I got to be a social justice warrior. Teacher said:
“And Bernie Sanders is incredibly popular among people your age.”
A loaded pause. Her eyes dart to me and then away as she realizes. I smirk:
“I should report you for that ageism.”
We moved on, into typically unpleasant territory. But it’s only unpleasant because I notice things. More on that later. Now, though, it really is largely pleasant. The class isn’t terribly active, not many people have much to say , and many of the teacher’s prompts get met with the dreaded silence. But there are still real discussions and exchanges of ideas, and the general intellectual exercise is invigorating. For the first time in my life, I am genuinely bummed every time class is over.

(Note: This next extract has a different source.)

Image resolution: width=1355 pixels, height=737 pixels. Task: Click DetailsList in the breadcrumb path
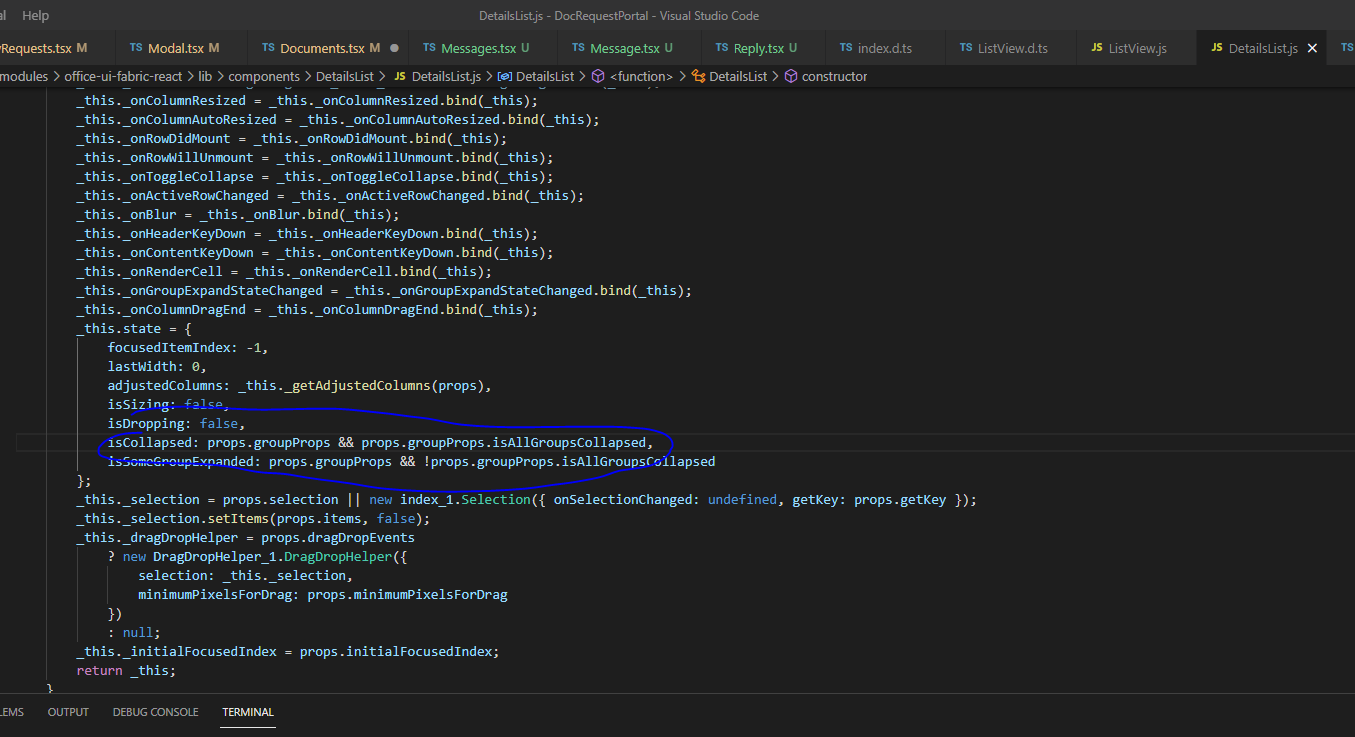coord(345,76)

Also, I’m old and prepared enough to be able to take the passively hostile environment in stride. The fact is, they don’t know they’re being hostile. Having one side to every story is all they’ve ever known, and the presumption of ideological ubiquity is very pacifying. Knowing this, I am patient and generous. Being generous in disagreement is a character virtue that is needed long before you earn the right to be confident in agreement. If I teach anyone anything, I hope it is that.
I sit in my chair in there, usually pretty wound up because I’m still in the honeymoon phase of college and I just love to be there, and I keep having reasons to say little things that are fun and enlightening. Maybe I’ll start cataloguing these things, the things I can’t believe I have to say out loud. What was Monday? Oh yeah: “I care what happens to white males.” Uncontroversial, and generally unconsidered. There should be a word for that sort of thing. All by itself, it isn’t a very interesting sentence. But imagine what that sounds like, in today’s quivering social climate, to the generation of kids who have completely shuffled the concept of whiteness into the File of Immediate Offense. Imagine how racist it must sound to have a white male say “I care what happens to white males.”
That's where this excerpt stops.